I have never had this problem with playing music, perhaps because I don't play enough, or fast enough, for it to surface.
But - I am a programmer by trade and I type a great deal and very fast, with a lot of keyboard shutcuts, etc - quite similar to playing an instrument, really. I learned touch typing years ago and worked on it until I acquired the skill and it became automatic. I have been doing it for up to 8 or 10 hours a day for almost thirty years now, and I can literally do it in my sleep - I've actually done that. (The code wasn't very good but the problem was not typos!) .
Once in while, I'll get into a sort of rut similar to what you are dealing with: I will start to think about each keystroke I'm typing, and then I can't type anything correctly at all.

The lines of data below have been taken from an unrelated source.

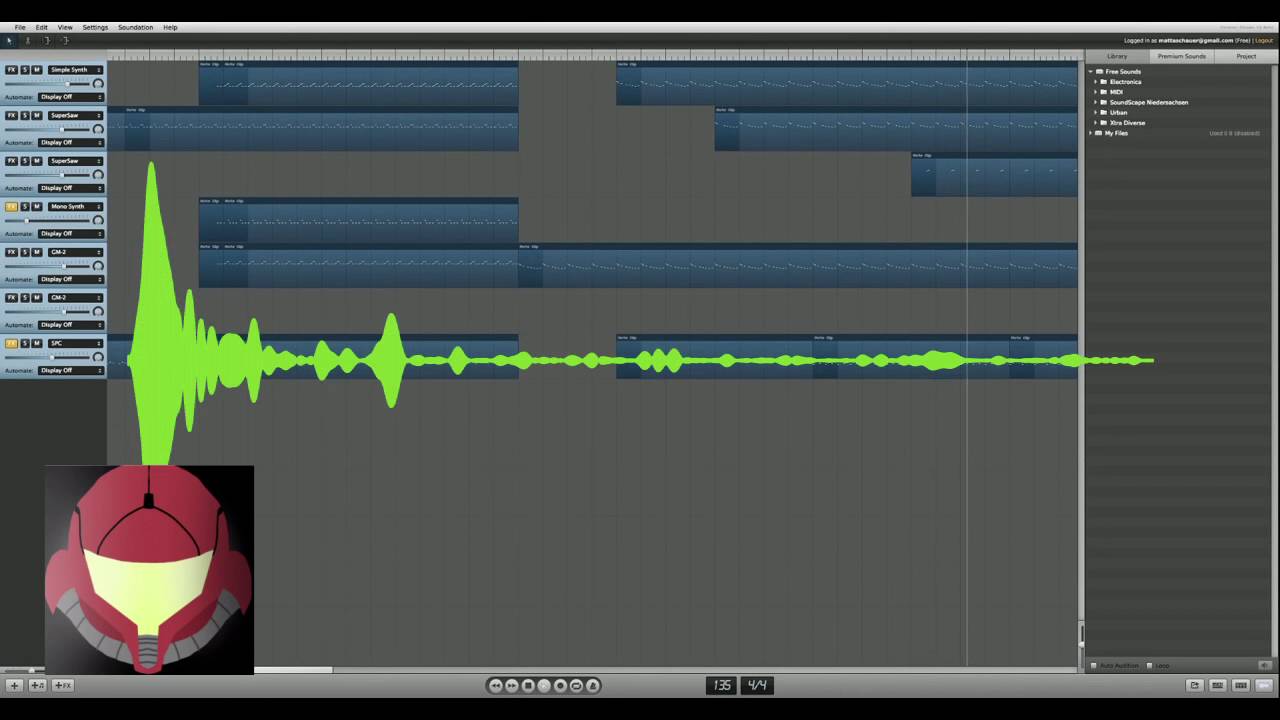This screenshot has width=1280, height=720.
Task: Adjust pan knob on Mono Synth track
Action: pyautogui.click(x=98, y=220)
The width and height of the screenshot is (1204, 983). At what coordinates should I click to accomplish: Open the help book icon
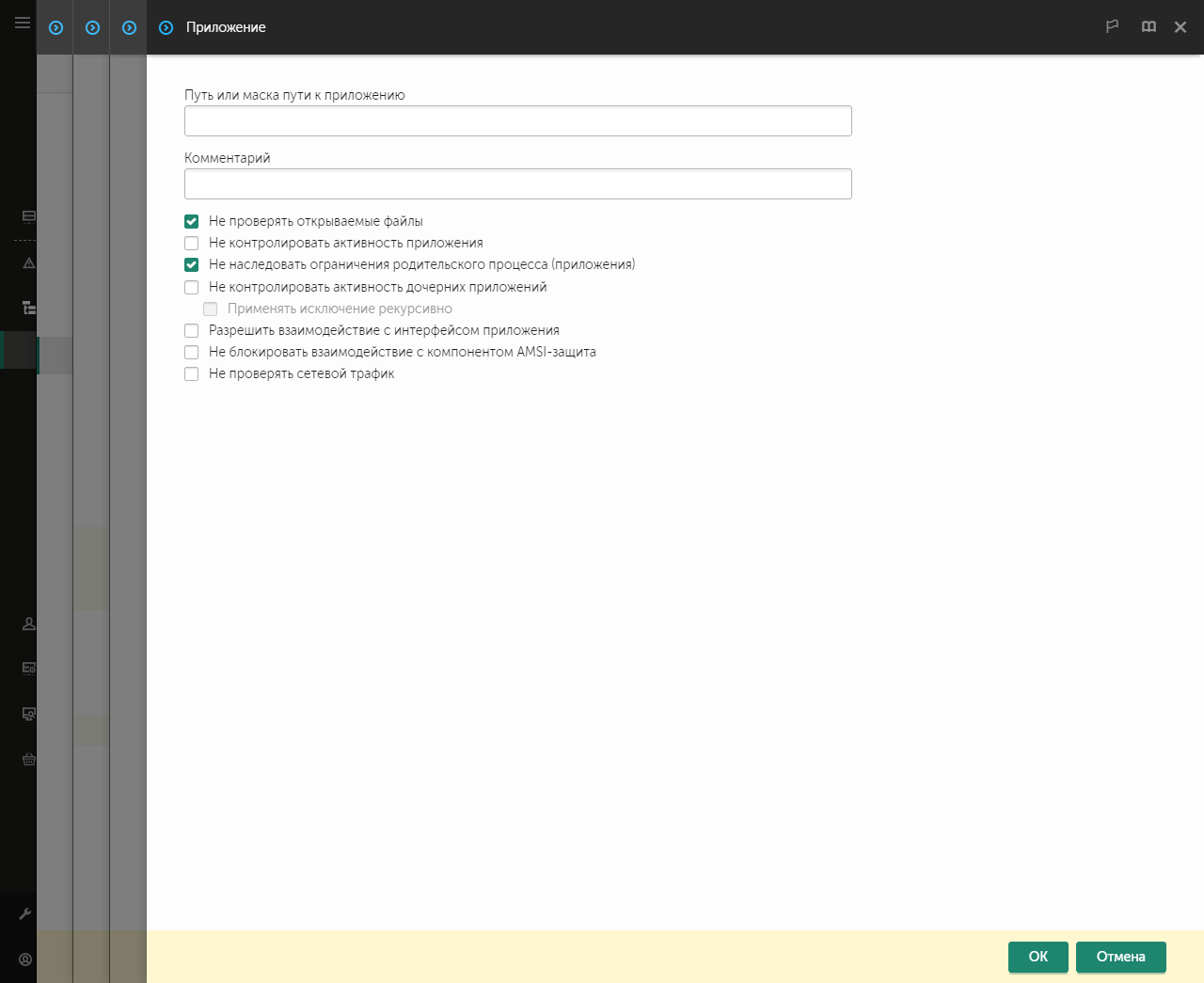click(1149, 26)
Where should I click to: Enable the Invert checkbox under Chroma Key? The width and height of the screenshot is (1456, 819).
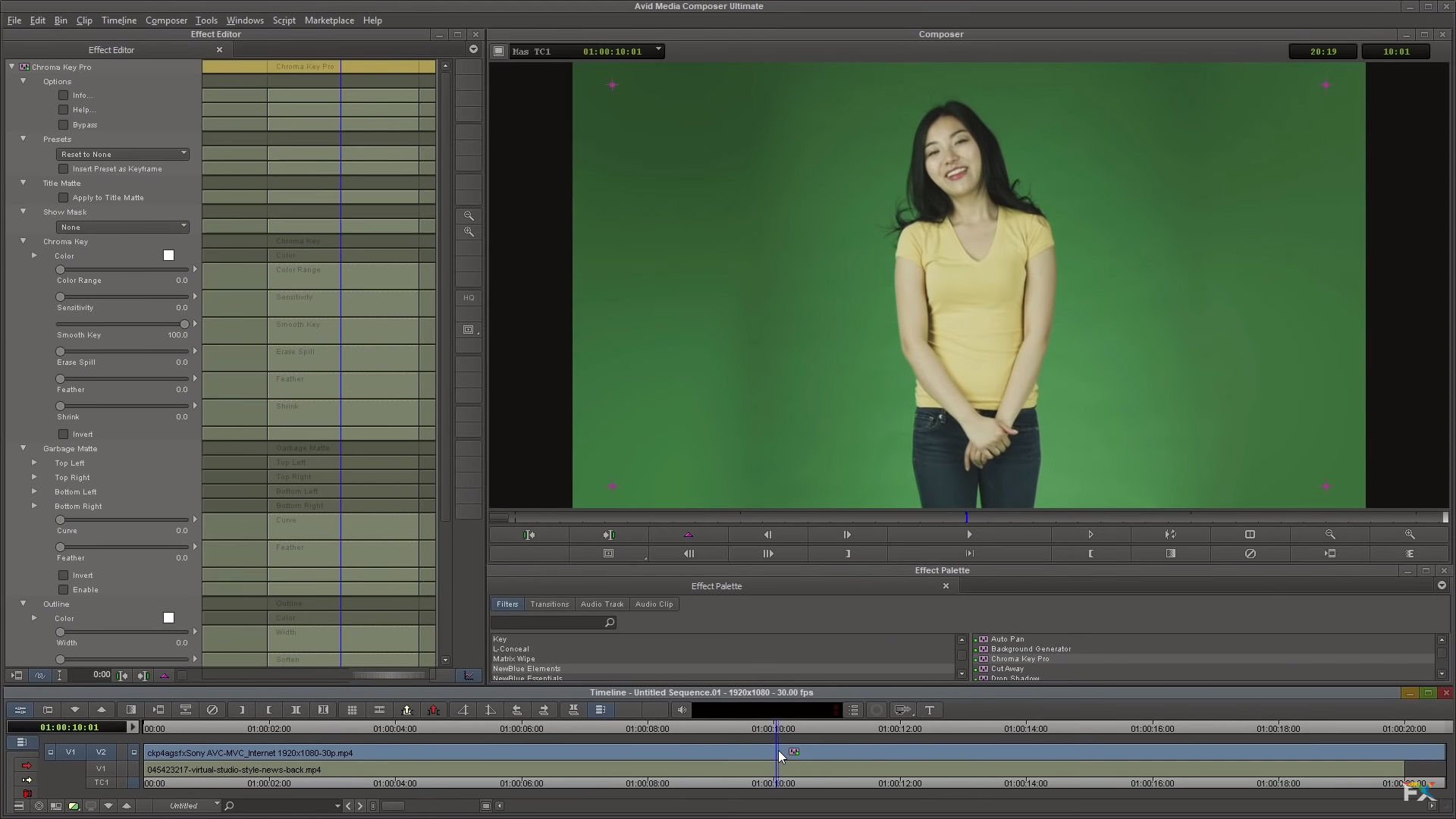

It seems that once you learn how to do something by reflex - involuntarily - applying conscious effort to that activity disrupts the reflexive patterns, and your efficiency and accuracy take a nose-dive.
They often say about athletes, particularly slumping hitters in baseball (At the moment Aaron Judge) : "He's trying too hard". It amounts to the same thing: Applying conscious effort to something that should be natural and involuntary. Hitting a baseball moving at 90 MPH is very difficult and it requires a great deal of practice to acquire the skill. But once you've got it, thinking about it ruins the whole thing.
The solution in baseball and also for me in typing is to "let it come naturally" - that means RELAX, and take your mind off what you're doing physically - let your body do the work.
Of course it is more difficult than it sounds: You tend to get into an "infinite loop" - an OCD thing: You are worried about your problem and so you focus on it that much more, thereby making the problem even worse.
When it happens to me, I generally "relax" by focusing deeply on the work itself - the programming task or problem I'm dealing with. My mind gets completely occupied with that and I stop thinking about my fingers.
In your case - you say you've tried something like that and it's not working - the solution might simply be to take a break from playing for a few days - just do something else entirely. Eat,sleep, ride a bike, watch TV, hang out, go skateboarding - whatever floats your boat. That will break the vicious cycle of obsessing over your hands. You will come back fresh with a slightly different outlook on what you're doing on your instrument, and you'll be a little rusty, which will help to level things out, as it were.
Good Luck.
Note: There is also a variety of the hemp plant that is highly valued for its medicinal and therapeutic powers.
Its use is quite popular among musicians, and its judicious consumption would likely be be very helpful to you.
However, its possession is illegal in must US states, so I cannot recommend it.